Un operario grita una repentina advertencia. Un panel de vidrio queda por encima de su manipulador. Se retuerce en la cuerda y queda precariamente suspendido hasta que puede llegar a las manos de los trabajadores que hay abajo. Uno de los hombres lo agarra y se corta la palma con el borde afilado. Da un grito y la sangre le resbala por el brazo. Le dan un pañuelo y le vendan la mano ensangrentada.

—¿Lo veis? —grita la Madre Elena.

El señor Miller le lanza una mirada asesina. La amenaza con un martillo hasta que los otros lo contienen.

—¡Malditos gitanos! ¡La única blasfemia que veo eres tú!

Los gritos llevan a los gitanos hasta el césped. Ithal se pone delante de la Madre Elena para protegerla. También Kartik se halla entre ellos. Los hombres del señor Miller cogen sus martillos y sus herramientas de hierro y se sitúan junto a su capataz; me asusta que pueda producirse una terrible pelea.
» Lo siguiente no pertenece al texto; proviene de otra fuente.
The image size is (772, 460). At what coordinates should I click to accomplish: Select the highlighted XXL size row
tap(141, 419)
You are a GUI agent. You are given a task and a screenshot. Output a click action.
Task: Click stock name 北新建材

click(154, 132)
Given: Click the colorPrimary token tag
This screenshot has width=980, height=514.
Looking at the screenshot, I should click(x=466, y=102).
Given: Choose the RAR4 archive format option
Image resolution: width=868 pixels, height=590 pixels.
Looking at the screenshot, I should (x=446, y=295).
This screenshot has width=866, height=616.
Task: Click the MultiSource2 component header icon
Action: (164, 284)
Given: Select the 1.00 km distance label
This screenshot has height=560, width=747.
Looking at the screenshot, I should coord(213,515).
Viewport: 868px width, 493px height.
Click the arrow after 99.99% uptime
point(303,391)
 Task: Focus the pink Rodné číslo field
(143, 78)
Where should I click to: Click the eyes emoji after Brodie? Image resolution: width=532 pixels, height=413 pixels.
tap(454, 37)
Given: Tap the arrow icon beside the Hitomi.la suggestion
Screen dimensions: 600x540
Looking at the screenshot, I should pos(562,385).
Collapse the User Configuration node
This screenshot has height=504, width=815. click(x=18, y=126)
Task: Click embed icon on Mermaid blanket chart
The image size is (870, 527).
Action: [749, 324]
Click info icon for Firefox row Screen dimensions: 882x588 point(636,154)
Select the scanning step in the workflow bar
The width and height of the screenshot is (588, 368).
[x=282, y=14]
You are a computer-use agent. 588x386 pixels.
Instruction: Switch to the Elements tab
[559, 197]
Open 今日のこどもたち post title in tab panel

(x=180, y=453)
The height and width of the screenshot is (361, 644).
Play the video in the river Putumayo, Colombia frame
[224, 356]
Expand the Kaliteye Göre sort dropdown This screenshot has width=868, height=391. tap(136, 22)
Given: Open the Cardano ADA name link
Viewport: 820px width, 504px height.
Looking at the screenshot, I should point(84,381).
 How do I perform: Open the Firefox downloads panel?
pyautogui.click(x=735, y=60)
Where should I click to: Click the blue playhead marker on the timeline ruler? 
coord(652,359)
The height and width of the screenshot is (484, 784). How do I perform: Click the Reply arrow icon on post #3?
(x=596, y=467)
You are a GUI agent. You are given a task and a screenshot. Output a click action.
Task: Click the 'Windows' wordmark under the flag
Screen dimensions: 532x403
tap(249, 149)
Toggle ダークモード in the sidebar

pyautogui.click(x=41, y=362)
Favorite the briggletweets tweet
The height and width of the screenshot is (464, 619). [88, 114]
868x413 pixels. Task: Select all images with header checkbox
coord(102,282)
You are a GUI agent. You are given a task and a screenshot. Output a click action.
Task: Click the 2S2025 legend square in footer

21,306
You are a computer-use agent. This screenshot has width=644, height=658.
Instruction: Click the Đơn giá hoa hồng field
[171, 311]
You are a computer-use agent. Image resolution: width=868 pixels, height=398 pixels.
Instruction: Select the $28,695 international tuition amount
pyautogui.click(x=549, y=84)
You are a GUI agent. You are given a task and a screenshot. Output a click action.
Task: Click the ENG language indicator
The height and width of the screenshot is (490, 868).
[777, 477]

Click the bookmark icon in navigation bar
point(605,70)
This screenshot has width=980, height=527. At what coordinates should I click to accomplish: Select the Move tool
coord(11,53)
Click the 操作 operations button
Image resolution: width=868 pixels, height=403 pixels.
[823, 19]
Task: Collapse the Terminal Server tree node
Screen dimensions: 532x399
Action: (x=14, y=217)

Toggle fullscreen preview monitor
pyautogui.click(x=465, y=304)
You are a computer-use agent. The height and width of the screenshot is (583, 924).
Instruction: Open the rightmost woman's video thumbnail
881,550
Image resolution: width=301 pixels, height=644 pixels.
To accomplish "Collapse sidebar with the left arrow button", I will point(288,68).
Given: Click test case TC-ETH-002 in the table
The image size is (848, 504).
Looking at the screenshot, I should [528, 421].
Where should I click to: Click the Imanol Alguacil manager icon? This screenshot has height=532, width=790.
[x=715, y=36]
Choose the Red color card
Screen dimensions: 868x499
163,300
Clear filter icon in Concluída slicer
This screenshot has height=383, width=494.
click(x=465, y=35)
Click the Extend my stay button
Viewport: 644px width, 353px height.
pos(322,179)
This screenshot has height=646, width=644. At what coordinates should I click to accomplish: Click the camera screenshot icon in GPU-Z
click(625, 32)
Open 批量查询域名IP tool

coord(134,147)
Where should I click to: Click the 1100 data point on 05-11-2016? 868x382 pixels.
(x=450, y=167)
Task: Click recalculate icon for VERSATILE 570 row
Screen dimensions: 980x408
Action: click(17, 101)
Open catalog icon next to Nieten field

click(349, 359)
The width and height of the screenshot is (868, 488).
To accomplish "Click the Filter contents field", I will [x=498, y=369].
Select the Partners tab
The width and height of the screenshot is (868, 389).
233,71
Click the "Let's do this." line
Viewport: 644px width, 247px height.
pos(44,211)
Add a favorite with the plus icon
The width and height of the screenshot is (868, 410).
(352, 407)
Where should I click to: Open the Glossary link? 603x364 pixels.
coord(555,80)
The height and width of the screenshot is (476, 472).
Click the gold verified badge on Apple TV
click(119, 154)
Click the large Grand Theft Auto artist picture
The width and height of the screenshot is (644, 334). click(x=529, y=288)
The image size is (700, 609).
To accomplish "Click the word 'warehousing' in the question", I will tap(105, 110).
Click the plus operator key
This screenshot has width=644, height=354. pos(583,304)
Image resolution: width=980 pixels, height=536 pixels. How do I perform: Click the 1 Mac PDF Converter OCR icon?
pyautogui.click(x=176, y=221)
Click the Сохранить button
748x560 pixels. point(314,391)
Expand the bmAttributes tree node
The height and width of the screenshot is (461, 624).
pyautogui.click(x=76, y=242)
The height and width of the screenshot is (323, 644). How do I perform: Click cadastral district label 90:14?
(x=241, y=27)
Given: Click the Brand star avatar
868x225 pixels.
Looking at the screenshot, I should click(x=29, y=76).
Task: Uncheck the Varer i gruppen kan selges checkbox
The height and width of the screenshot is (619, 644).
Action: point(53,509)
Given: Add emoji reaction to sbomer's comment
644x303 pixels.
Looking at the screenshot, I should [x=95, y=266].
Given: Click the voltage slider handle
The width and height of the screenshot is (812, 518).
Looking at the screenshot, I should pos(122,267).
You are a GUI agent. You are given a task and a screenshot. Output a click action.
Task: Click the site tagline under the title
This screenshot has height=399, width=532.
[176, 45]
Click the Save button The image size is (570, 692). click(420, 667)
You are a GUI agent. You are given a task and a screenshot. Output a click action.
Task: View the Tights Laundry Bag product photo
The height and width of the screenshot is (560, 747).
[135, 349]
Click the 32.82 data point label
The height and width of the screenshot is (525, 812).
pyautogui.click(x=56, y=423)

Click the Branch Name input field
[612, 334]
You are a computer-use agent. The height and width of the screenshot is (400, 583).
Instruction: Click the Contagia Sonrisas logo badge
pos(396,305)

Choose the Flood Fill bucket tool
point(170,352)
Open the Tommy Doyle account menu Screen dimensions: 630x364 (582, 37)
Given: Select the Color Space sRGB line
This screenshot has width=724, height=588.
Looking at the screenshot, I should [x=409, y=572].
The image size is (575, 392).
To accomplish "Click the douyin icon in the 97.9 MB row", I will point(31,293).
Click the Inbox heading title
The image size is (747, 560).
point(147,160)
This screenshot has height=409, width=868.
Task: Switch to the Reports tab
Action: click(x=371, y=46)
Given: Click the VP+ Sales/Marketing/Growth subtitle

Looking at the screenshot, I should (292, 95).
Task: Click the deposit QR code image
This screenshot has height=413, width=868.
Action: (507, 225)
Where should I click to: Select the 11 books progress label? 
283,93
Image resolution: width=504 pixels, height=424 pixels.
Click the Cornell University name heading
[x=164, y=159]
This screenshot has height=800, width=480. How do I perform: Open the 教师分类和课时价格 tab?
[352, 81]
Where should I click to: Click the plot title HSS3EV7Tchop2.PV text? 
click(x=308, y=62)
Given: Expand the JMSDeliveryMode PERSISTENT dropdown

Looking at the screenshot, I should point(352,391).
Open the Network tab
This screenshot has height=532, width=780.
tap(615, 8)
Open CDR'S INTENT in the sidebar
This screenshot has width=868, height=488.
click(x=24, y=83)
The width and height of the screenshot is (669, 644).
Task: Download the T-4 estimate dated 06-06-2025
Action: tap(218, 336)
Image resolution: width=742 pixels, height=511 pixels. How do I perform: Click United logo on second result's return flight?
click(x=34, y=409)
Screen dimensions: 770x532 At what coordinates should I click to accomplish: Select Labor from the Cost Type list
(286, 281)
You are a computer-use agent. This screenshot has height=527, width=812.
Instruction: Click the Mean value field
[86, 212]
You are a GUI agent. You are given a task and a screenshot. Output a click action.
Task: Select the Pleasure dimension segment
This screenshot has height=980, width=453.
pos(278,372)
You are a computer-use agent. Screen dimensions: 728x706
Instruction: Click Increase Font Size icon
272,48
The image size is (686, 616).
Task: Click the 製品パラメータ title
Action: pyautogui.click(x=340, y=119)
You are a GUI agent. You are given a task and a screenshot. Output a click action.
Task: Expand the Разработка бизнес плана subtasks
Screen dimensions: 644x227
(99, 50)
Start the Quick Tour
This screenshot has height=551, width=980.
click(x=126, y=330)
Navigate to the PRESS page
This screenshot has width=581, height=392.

Alguien ha enviado a llamar al inspector Kent. Avanza hasta la minúscula línea de césped que separa a los gitanos de los trabajadores ingleses.

—Veamos, ¿cuál es el problema?

—Los malditos gitanos, amigo —escupe el señor Miller.

Los ojos del inspector Kent se aceran.

—Yo no soy su amigo, señor. Y si no se comporta delante de estas damas tendré que llevármelo a Yard —y, dirigiéndose a la Madre Elena, le dice—: Será mejor que se vaya, señora.

Poco a poco, los gitanos se alejan, no sin que antes uno de los trabajadores —el hombre de la camisa con un parche rojo— les escupa; el insulto aterriza en la mejilla de Ithal, quien se limpia la cara, aunque no puede borrar su rabia con tanta facilidad. Los ojos de Kartik también arden de ira y, cuando me mira, me siento como si yo fuera el enemigo.

Ithal habla a la Madre Elena en su lengua nativa con dulzura. Su boca se tensa por el miedo cuando los gitanos se la llevan consigo.

—Una blasfemia —murmura temblando—. Blasfemia.